Francis Collins, MD, NIH director, said some vaccine candidates will be ready for large-scale testing as soon as the beginning of July. The phase 3 trials would involve as many as 30,000 volunteers for each candidate vaccine, with half the volunteers receiving a placebo, Collins told National Public Radio.

If successful, this will be the most rapid vaccine development program in history.

 

ADDENDUM: GenomeWeb reports that another Surgiscape-sourced paper, in the New England Journal of Medicine, has now been retracted. 

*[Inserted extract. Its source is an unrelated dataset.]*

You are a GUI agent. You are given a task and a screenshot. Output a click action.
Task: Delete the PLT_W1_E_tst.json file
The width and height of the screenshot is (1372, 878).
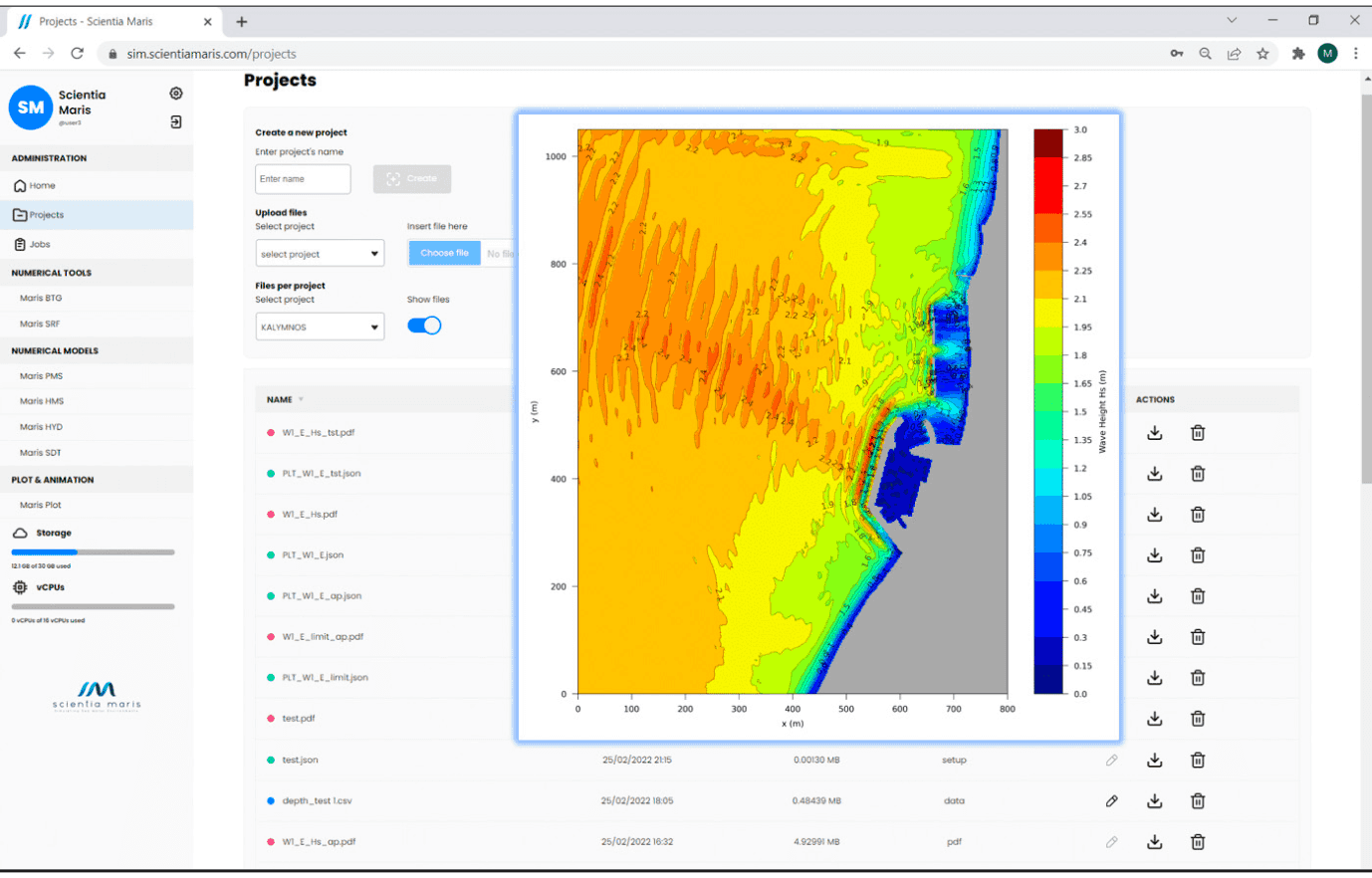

The Lancet and the New England Journal of Medicine have retracted two COVID-19 papers because of questions regarding the data used in the studies. The papers were both previously the subject of expressions of concern.

The now-retracted Lancet paper had reported that the antimalarial drugs hydroxychloroquine and chloroquine may increase the risk of death among COVID-19 patients, while the now-retracted NEJM paper noted that though cardiovascular disease increases someone’s risk of dying from COVID-19, ACE inhibitors did not increase that risk.

Both studies relied on a database run by Surgisphere, which said it had detailed data on about 100,000 COVID-19 patients from 1,200 hospitals around the world, but as the New York Times noted earlier this week, clinicians and medical researchers have raised concerns about the data it houses.

The authors of the Lancet study who were not associated with Surgisphere noted in the expression of concern that they would be seeking an independent audit of the data. However, in the retraction notice, they wrote that Surgisphere would not transfer the full dataset to its independent reviewers, citing client agreements and confidentiality. Because of this, the Lancet notes in a statement that three of the four authors — the fourth author being Surgisphere chief executive Sapan Desai — said they “can no longer vouch for the veracity of the primary data sources.” 

The NEJM retraction notice similarly says that the authors, this time including Desai, could not “validate the primary data sources” and requested a retraction.